Submitted On July 2010
Submitted On July 2010
Submitted On July 2010
On
Service Oriented Architecture:
A Design and Implementation Model
Presented to the Department of Computer Science
Punjabi University, Patiala for registration of
Degree of
DOCTOR OF PHILOSOPHY
Submitted by
Ashish Seth
Supervisor
Dr. Himanshu Aggarwal
Reader, University College of Engineering (UCoE)
Punjabi University, Patiala.
Co-Supervisor
Dr. Ashim Raj Singla
Assistant Professor,
Indian Institute of Foreign Trade (IIFT), New Delhi
INDEX
CONTENTS
PAGE No.
1: INTRODUCTION
02 - 05
2: SURVEY OF LITERATURE
06 - 10
10 - 11
11 - 12
13
13 - 15
16
16 - 19
INTRODUCTION
Service-oriented architecture (SOA) provides methods for systems development
and integration where systems group functionality around business processes and
package these as interoperable services. SOA also describes IT infrastructure which
allows different applications to exchange data with one another as they participate in
business processes. Service-orientation aims at a loose coupling of services with
operating systems, programming languages and other technologies which underlie
applications. SOA separates functions into distinct units, or services, which
developers make accessible over a network in order that users can combine and reuse
them in the production of business applications. These services communicate with
each other by passing data from one service to another, or by coordinating an activity
between two or more services. SOA offers an architecture, which unifies business
processes by structuring large applications as an ad hoc collection of smaller modules
called "services". Different groups of people both inside and outside an organization
can use these applications, and new applications built from a mix of services from the
global pool exhibit greater flexibility and uniformity.
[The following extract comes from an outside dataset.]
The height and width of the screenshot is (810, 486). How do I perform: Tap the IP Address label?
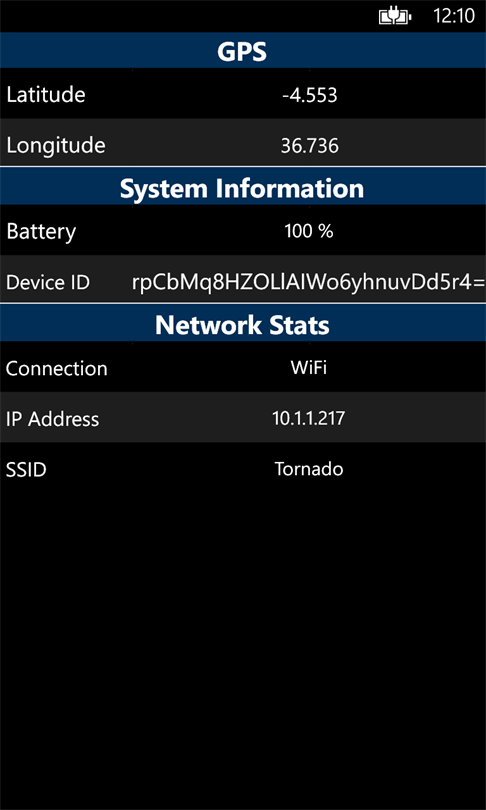pos(52,419)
The basic SOA is not architecture only about services; it is a relationship of three
kinds of participants: the service provider, the service discovery agency, and the
service requestor (client). The interactions involve the publish, find and bind
operations, (see Figure-1). These roles and operations act upon the service artifacts:
the service description and the service implementation. In a typical service based
scenario a service provider hosts a network accessible software module (a
implementation of a given service). The service provider defines a service description
of the service and publishes it to a client or service discovery agency through which a
service description is published and made discoverable. The service requestor uses a
find operation to retrieve the service description typically from the discovery agency,
i.e., a registry or repository like UDDI, and uses the service description to bind with
the service provider and invoke the service or interact with service implementation.
Service provider and service requestor roles are logical constructs and a service may
exhibit characteristics of both.
This architectural approach is particularly applicable when multiple applications
running on varied technologies and platforms need to communicate with each other.
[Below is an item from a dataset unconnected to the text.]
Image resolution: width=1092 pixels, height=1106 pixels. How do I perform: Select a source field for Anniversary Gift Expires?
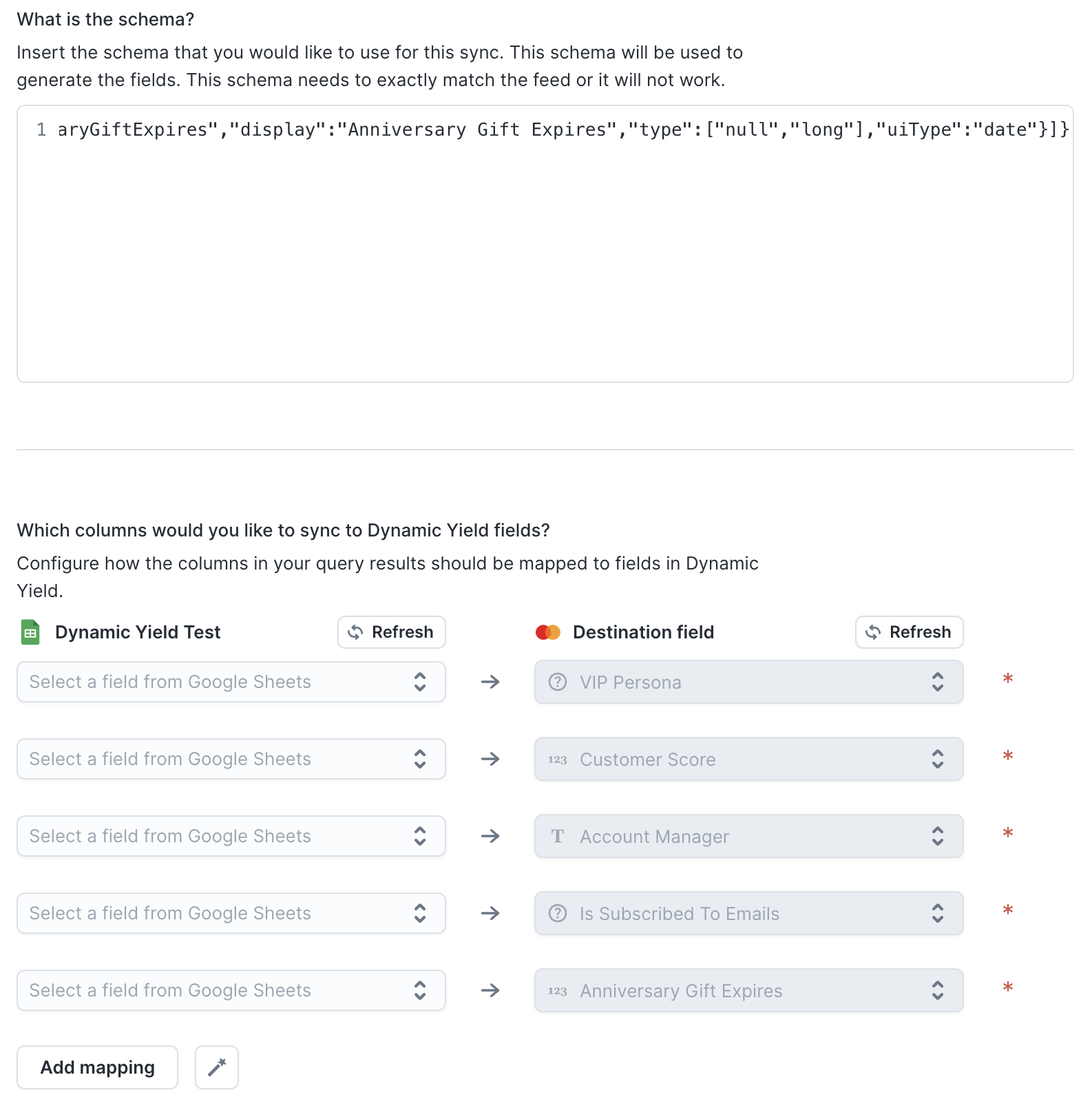coord(231,990)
In this way, enterprises can mix and match services to perform business transactions
with minimal programming effort. SOA as architecture relies on service-orientation as
its fundamental design principle.
Role of SOA in Organization - SOA has gained ground as a mechanism for defining
business services and operating models (e.g., Business-Agile Enterprise) and thus
provide a structure for IT to deliver against the actual business requirements and adapt
in a similar way to the business. The purpose of using SOA as a business mapping
tool is to ensure that the services created properly represent the business view and are
not just what technologists think the business services should be.
At the heart of SOA planning is the process of defining architectures for the use of
information in support of the business, and the plan for implementing those
architectures. Enterprise Business Architecture should always represent the highest
and most dominant architecture. Every service should be created with the intent to
bring value to the business in some way and must be traceable back to the business
architecture. Thus SOA within business is focused on a strict governance process and
the use of semantics to improve the usefulness of services in business process
innovation. SOA into business can be thought of as a set of layers , each of which has
an objective to integrate business process and services to meet the business objective
in dynamic fashion (see figure 2 )
(3) Information exchange. The various components of the overall system should be
decoupled in space, time and synchronization. The service bus performs these
functions.
Service A Service is an implementation of a well-defined business functionality that
operates independent of the state of any other Service defined within the system.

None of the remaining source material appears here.